The FDA approved a Darzalex (daratumumab) triplet for the treatment of relapsed myeloma.

Darzalex (daratumumab) gained FDA approval in combination with Revlimid (lenalidomide) and dexamethasone or Velcade (bortezomib) and dexamethasone to treat patients with relapsed multiple myeloma following at least one prior therapy. The approval is based on findings from the phase 3 POLLUX and CASTOR studies.

In the POLLUX trial, adding Darzalex to Revlimid and dexamethasone reduced the risk of progression or death by 63 percent versus Revlimid and dexamethasone for patients with relapsed/refractory multiple myeloma. In the CASTOR trial, the addition of Darzalex to Velcade and dexamethasone reduced the risk of progression or death by 61 percent compared with the two drugs alone for patients with recurrent or refractory multiple myeloma.

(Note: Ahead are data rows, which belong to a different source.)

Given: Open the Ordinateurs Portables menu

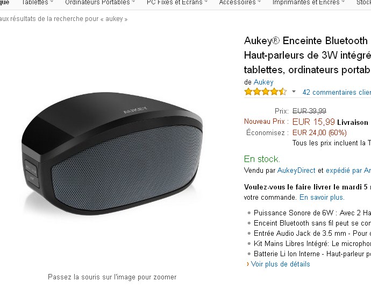Looking at the screenshot, I should (x=99, y=2).
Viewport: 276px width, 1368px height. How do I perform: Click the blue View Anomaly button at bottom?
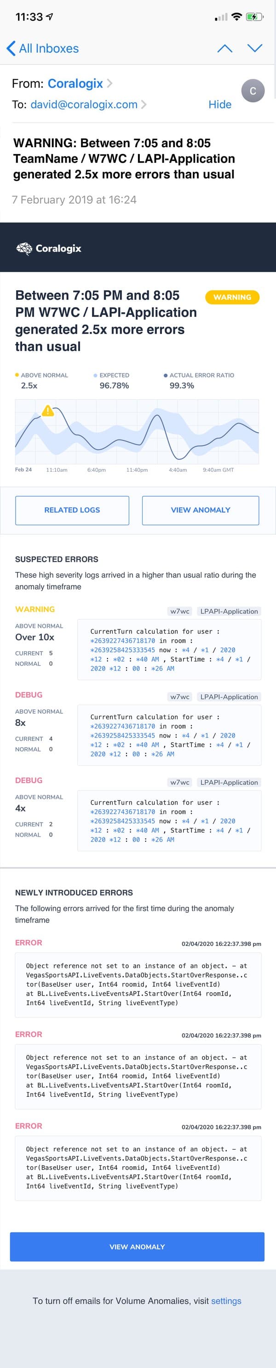pos(137,1246)
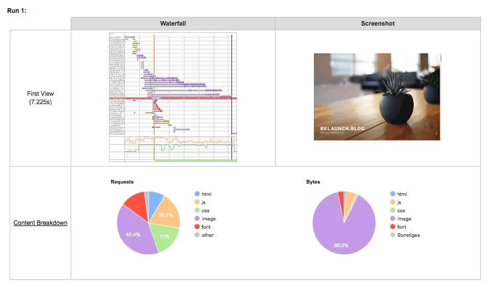Click the css legend dot under Requests

click(x=197, y=211)

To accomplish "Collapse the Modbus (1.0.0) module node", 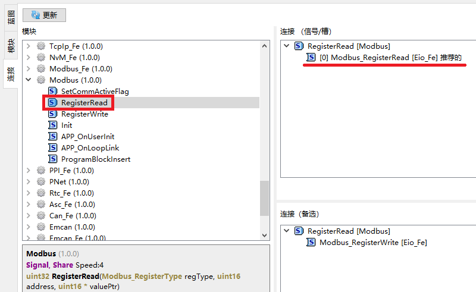I will tap(28, 80).
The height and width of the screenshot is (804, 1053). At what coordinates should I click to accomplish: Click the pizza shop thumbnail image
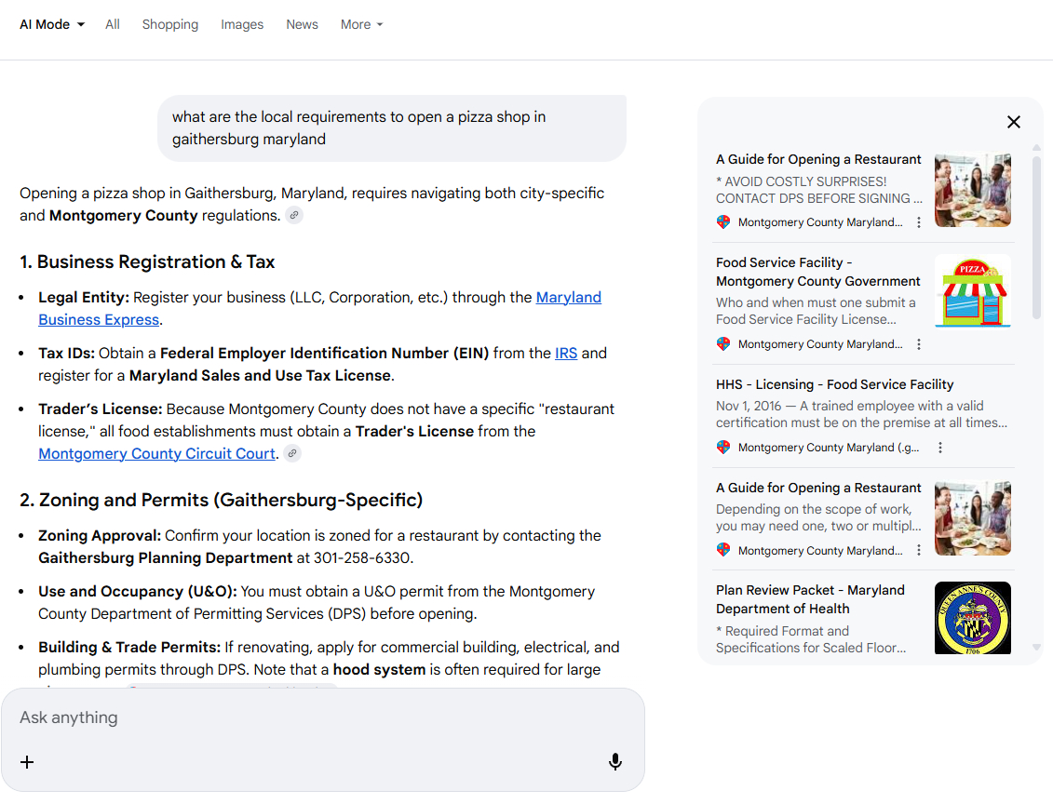972,291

“This is an exciting day for patients with multiple myeloma in the U.S., who will now have the opportunity to receive Darzalex at an earlier point in treatment of their disease," said Jan van de Winkel, Ph.D., CEO, of Genmab. “We believe daratumumab has the potential to become a backbone therapy for multiple myeloma.”

The application was preceded by a breakthrough therapy designation for the same indication, which the CD38-targeted monoclonal antibody received in July 2016. The agent was given an initial accelerated approval as a monotherapy for myeloma after three or more prior therapies in November 2015.

The international, open-label POLLUX trial randomized 569 patients with relapsed/refractory multiple myeloma to Darzalex combined with Revlimid /dexamethasone (286 patients) or Revlimid plus dexamethasone alone (283 patients). Patient characteristics were well balanced between the study arms. The median age across the trial was 65 years and the median number of prior treatment lines for each cohort was one.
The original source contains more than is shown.